The team further went on to test the extent of the effect of 2-butene-1, 4-dial on biological processes by exposing the compound on mouse liver proteins. The results revealed that the compound affected 37 different protein targets involved in a range of biological processes including protein synthesis, energy metabolism, and steroid synthesis. One enzyme that the 2-butene-1, 4-dial proved to inhibit is paramount in apoptosis, also known as cell suicide. Inhibiting this enzyme in living organisms may lead to unchecked cell proliferation or cancer growth.
Unsaturated dialdehyde 2-butene-1, 4-dial also interferes with compounds that play a key role in metabolism, therefore, leading to potential health outcomes such as obesity and diabetes. “There is a known connection between pesticide exposure and obesity and this research may help to further explain why this is,” says Prasse. By this, Prasse means that since pesticides contain phenols that transform into 2-butene-1, 4-dial, then pesticide exposure interferes with metabolism and therefore leads to obesity.
The results of this study are exciting since this is the first time that such methods have been used in water treatment. The team, therefore, hopes that the methods will be expanded to screen for other types of compounds. The next step is to find out how this method can be used on more complex samples to study other contaminants likely to result in the formation of similarly reactive transformation products.
Water purification can be difficult since contaminants come from a variety of sources. For instance bacteria, plants, agriculture, and wastewater-household products that we use contain nearly 80,000 different chemicals that end up in wastewater. It is not always clear what chemicals are in the water and what transformation products they generate during the water treatment process. Approaches are, therefore, needed to prioritize the investigation of compounds that are toxic or that might be converted into toxic transformation products during water treatment.

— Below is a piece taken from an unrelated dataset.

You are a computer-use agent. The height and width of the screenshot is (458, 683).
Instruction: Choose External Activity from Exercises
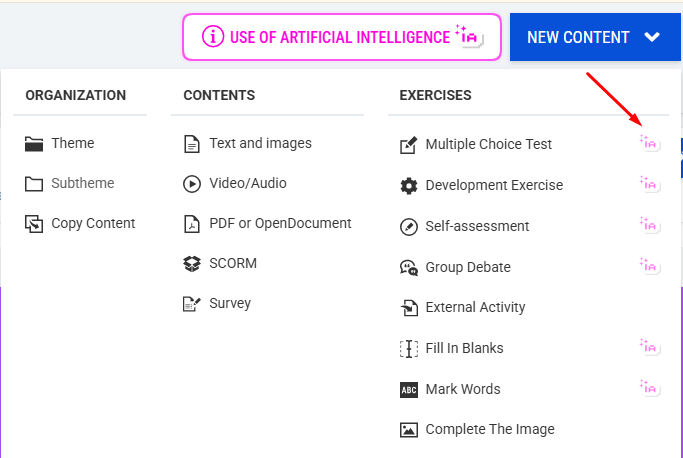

By 2050, two-thirds of the world’s population will reside in areas that depend on drinking water that contains run-off from farms and wastewater from cities and factories. This is according to a research conducted by the United Nations, Department of Economic and Social Affairs, Population Division back in 2015. Therefore, safe and effective water purification techniques will be even more critical in coming years. Studies like Prasse’s will be important in ensuring that the water we drink is truly safe for human consumption.